К моменту глобального «запуска мира» Аполлон Ромашкин успел отбежать от Посейдона на несколько километров. Парень сидел рядом с бессознательным незнакомцем, размышляя, что делать. И чем дольше Ромашкин смотрел на поверженного соперника, тем более и более знакомой казалась его рожа. До навязчивости.
И вдруг выяснилось, надо плыть. Аполлон провалился в воду. Только что она была похожа на лёд, и вот к ней снова вернулись обычные свойства. Студент успел схватить побеждённого чужака за плечи, вытянул его на поверхность. Почувствовал, как морская стихия неостановимо потянула его куда-то назад, туда, откуда он бежал. Так, во всяком случае, Ромашкину показалось. И ведь не ошибся!
А потом с неимоверным «Ух!» море вздыбилось отнюдь не игриво, и Аполлон копчиком почуял: смерть настолько близко, насколько не бывала ни разу.
За секунду до удара водной стены Аполлон её увидел, и инстинктивно ещё сильнее обхватил расслабленное тело незнакомца. Поначалу море их не утянуло, а почему-то оставило на поверхности, понесло вперёд, туда, куда, собственно, и стремился Ромашкин.
Но затем оба соперника скрылись в водной толще, и Аполлон по-настоящему растерялся. Он не знал, что делать — то ли бросать этого несчастного и пробовать выплыть, то ли перетерпеть, вдруг вынесет наверх. Парень впервые испугался на все сто. Нет, он и раньше дрейфил в этом мирке. Уж какой ужас ему внушал персонал царства Аида! Но теперь не было ни Харона, ни Цербера, зато присутствовала враждебная безликая стихия. Месть Посейдона настигла-таки убийцу сына?
Аполлон уже не мог стерпеть отсутствие свежего воздуха, лёгкие горели, страстно хотелось вдохнуть.

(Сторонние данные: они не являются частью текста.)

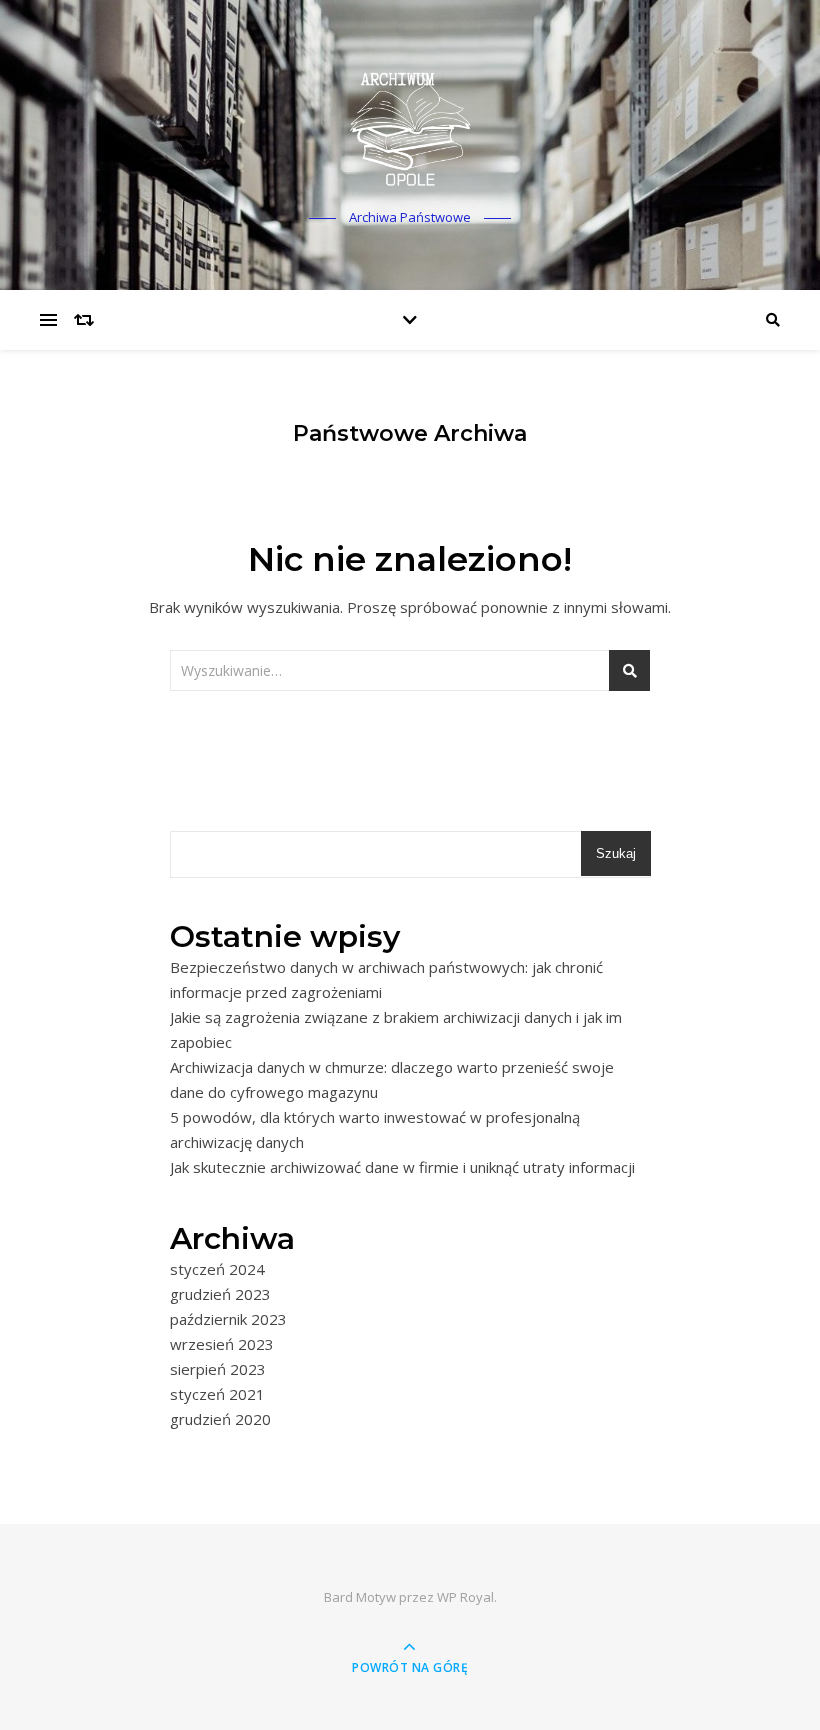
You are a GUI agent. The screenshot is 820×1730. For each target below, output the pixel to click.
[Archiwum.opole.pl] (410, 126)
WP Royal (465, 1597)
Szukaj (616, 853)
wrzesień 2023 (222, 1344)
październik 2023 (228, 1319)
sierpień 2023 (218, 1369)
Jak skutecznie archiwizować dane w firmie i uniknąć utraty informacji (402, 1167)
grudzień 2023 (220, 1294)
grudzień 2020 (220, 1419)
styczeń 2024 (217, 1269)
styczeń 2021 (217, 1394)
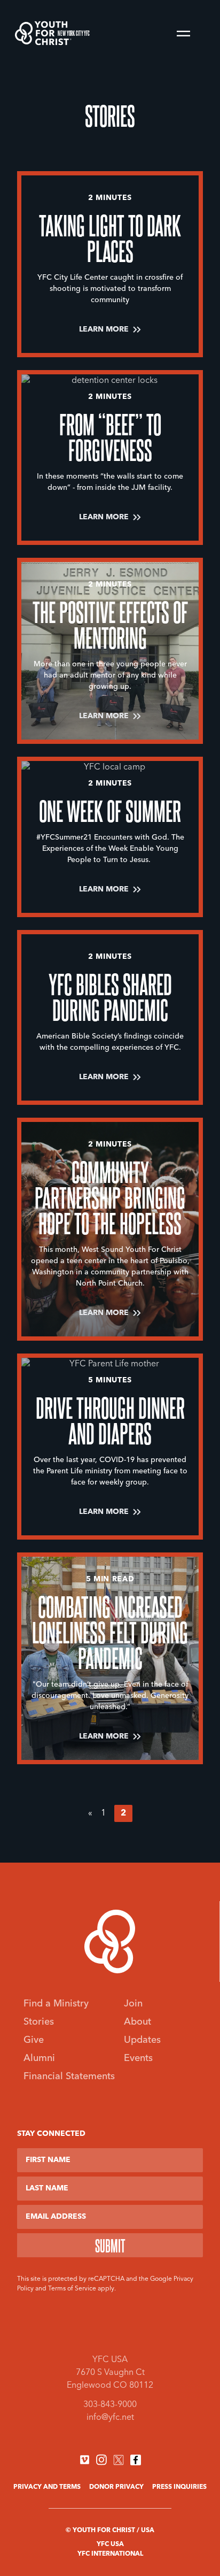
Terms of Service (72, 2289)
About (137, 2022)
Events (138, 2058)
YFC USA (110, 2544)
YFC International (110, 2554)
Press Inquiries (179, 2487)
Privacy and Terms (47, 2487)
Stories (38, 2022)
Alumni (39, 2058)
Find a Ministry (56, 2004)
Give (33, 2040)
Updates (142, 2040)
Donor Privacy (116, 2487)
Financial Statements (69, 2076)
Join (133, 2004)
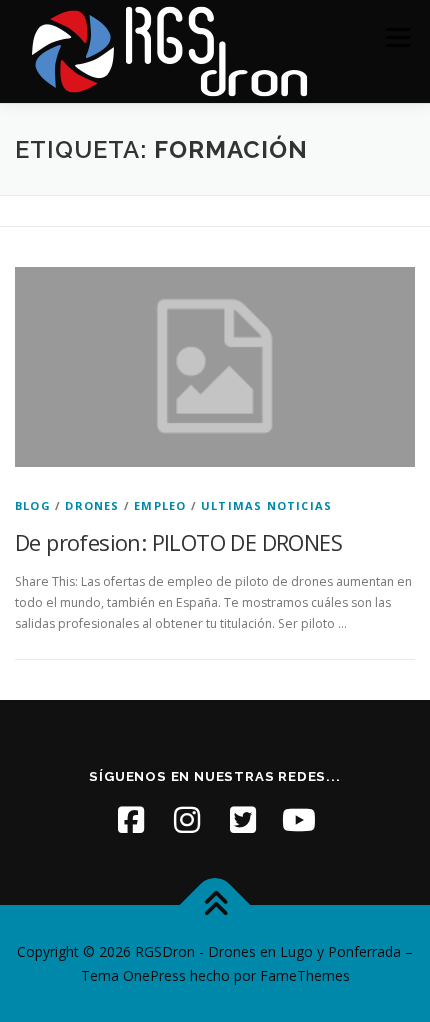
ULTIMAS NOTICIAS (266, 505)
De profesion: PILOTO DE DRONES (178, 542)
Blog (33, 505)
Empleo (160, 505)
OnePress (154, 975)
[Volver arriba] (215, 905)
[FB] (131, 820)
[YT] (299, 820)
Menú (396, 37)
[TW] (243, 820)
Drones (92, 505)
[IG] (187, 820)
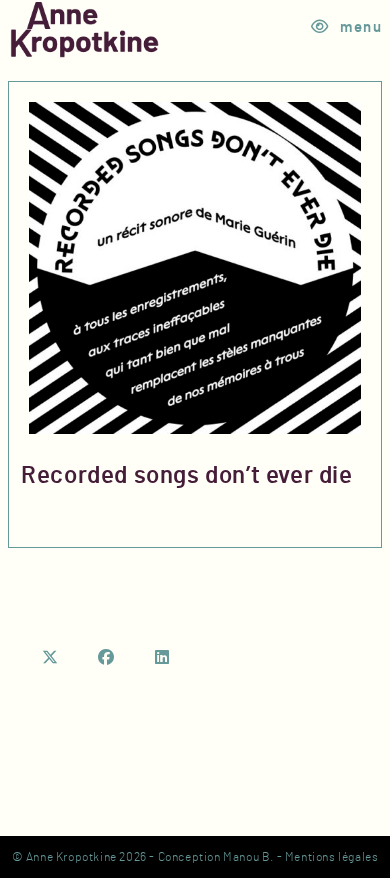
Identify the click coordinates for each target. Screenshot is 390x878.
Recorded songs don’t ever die (186, 476)
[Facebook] (107, 658)
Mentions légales (332, 857)
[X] (51, 658)
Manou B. (248, 857)
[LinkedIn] (163, 658)
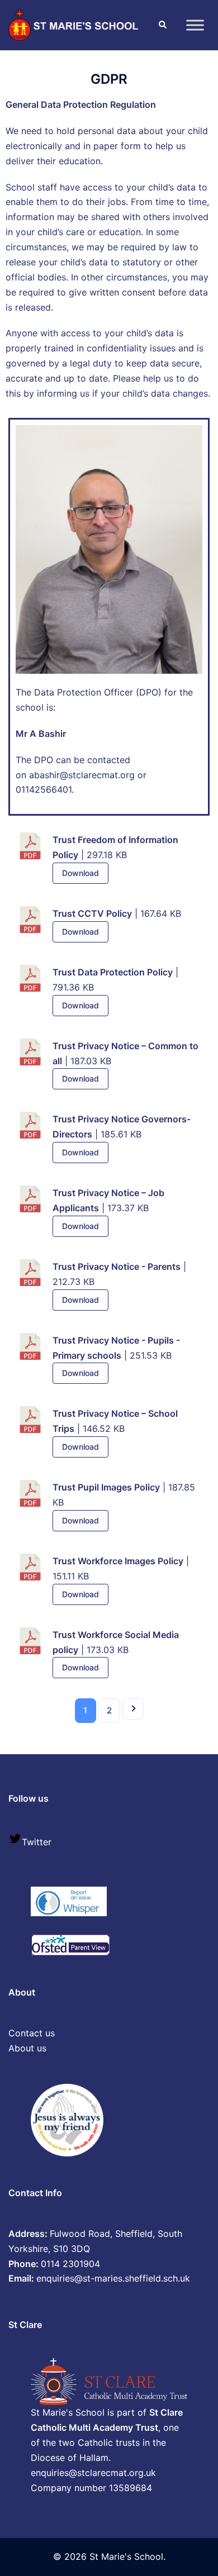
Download (80, 873)
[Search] (162, 25)
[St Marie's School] (74, 24)
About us (27, 2048)
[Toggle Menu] (195, 25)
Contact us (31, 2033)
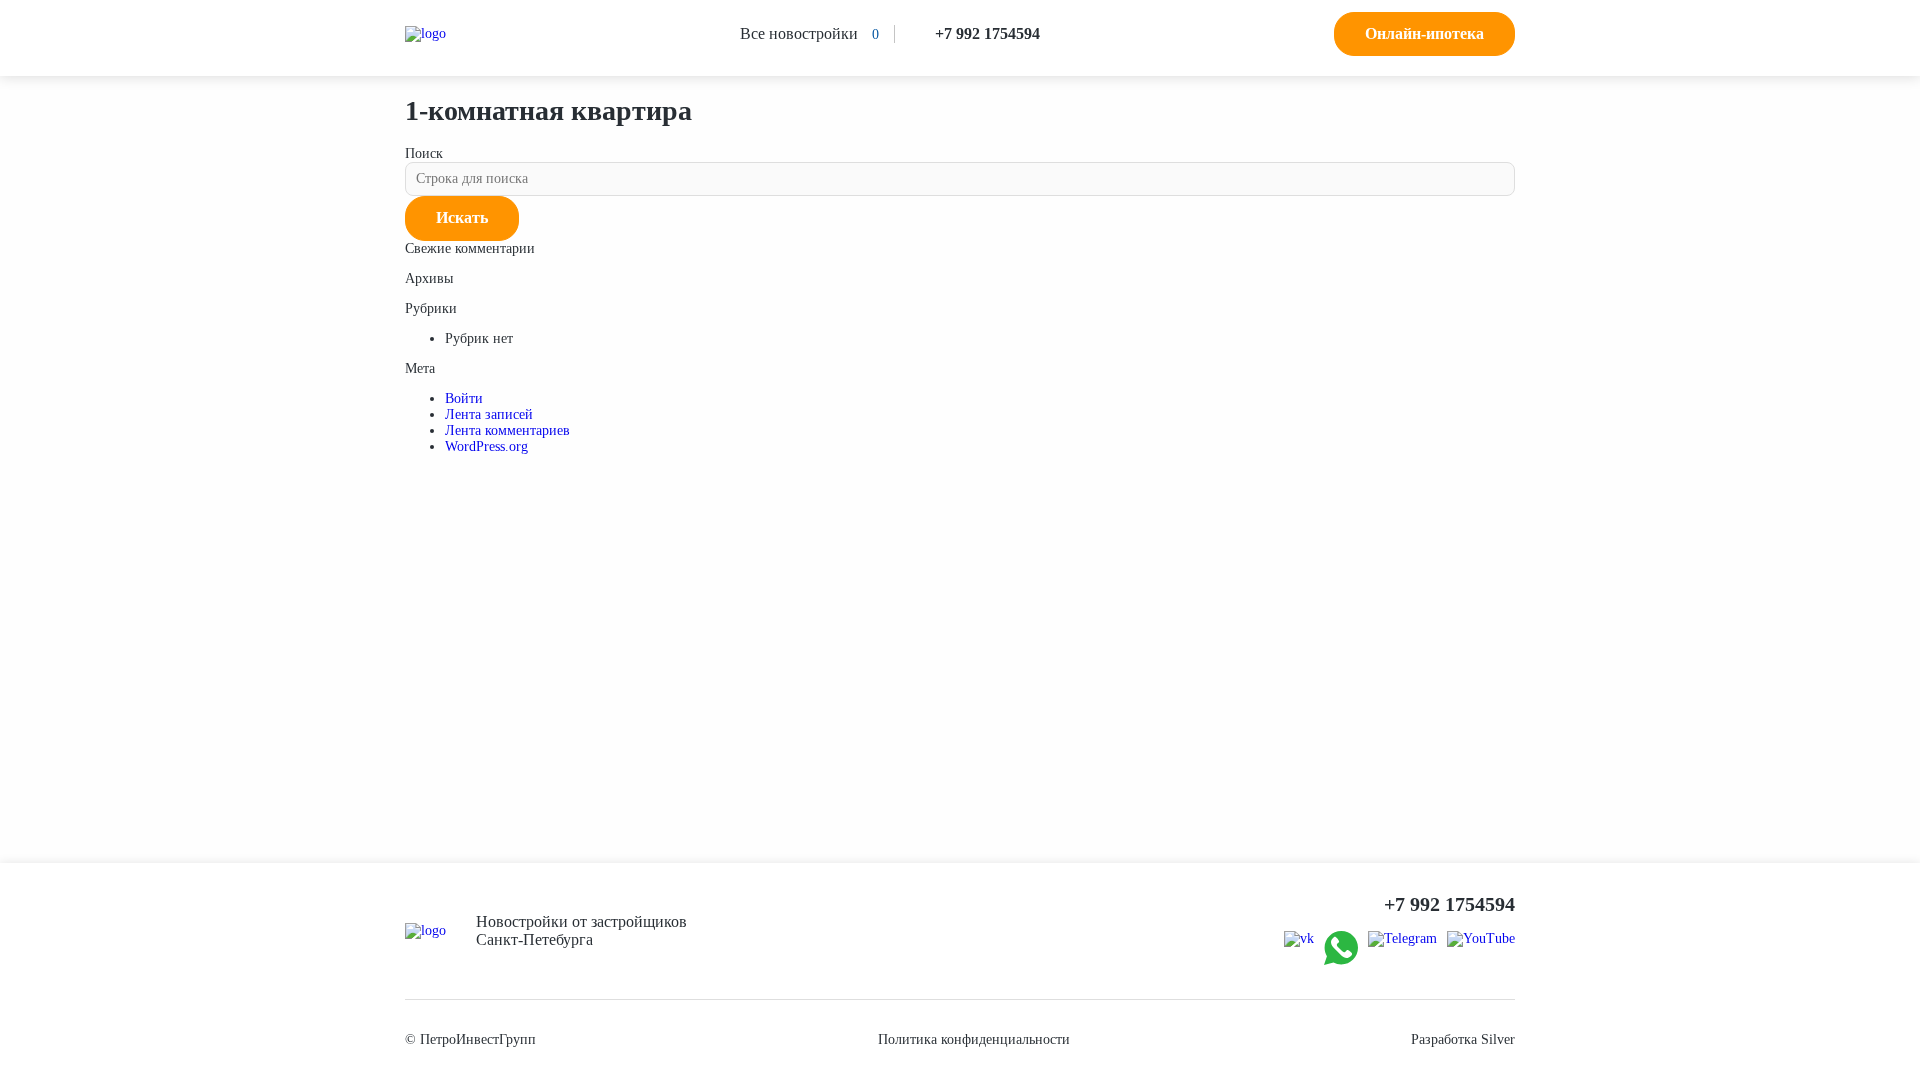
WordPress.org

«Неужели — так?!» — удивлённо и в то же время отстранённо спросил себя или судьбу парень и сделал вдох. Чуда не произошло — сознание Ромашкина стало отключаться.
Показалось, незнакомец затрепыхался в его слабеющих руках...
И, вроде бы, что-то изменилось...
Как-то Ромашкин упал на твёрдое...
И — темнота.
Сначала был запах. Тошнотворный запах, винно-перегарный, ещё хуже того, котороый царил в палатке Агамемнона, куда Полька провалился из квартиры Харибдовны.
Аполлон Ромашкин сидел за столом. Смутно знакомый постоялый двор, безудержная пьянка вокруг (вот откуда вонь!), рядом — бог неправедной войны Арес собственной персоной.
— Понимаешь, мужик, мне нужен твой совет, — обратился к Ромашкину Арес так панибратски, будто они были закадычными друзьями.
Аполлона этот тон невыразимо удивил, тем более, студент вдруг понял, что из его груди снова торчит меч бога войны. «Снова или всё ещё?!» — озадачился парень.
— Какой совет? — настороженно произнёс Аполлон.
Говорилось сносно, меч не беспокоил.
— Короче, мало меня боятся. Смертные страх потеряли, наглеют, под колёса моей колесницы лезут. Мне-то всё равно, но кони-то спотыкаются, калечатся кони-то. Сечёшь?
— Секу. Значит, хочешь, чтобы тебя ещё больше уважали и боялись? Чтобы шарахались в стороны, когда ты едешь? — Студент Ромашкин прищурился.
— Бесспорно! — рявкнул Арес.
— Тогда тебе надо поймать в море сирену с самым отвратительным голосом и посадить её на свою колесницу. Если торопишься — приказываешь сирене вопить. Все в панике расступаются, ты летишь, не рискуя сбить какого-нибудь зеваку.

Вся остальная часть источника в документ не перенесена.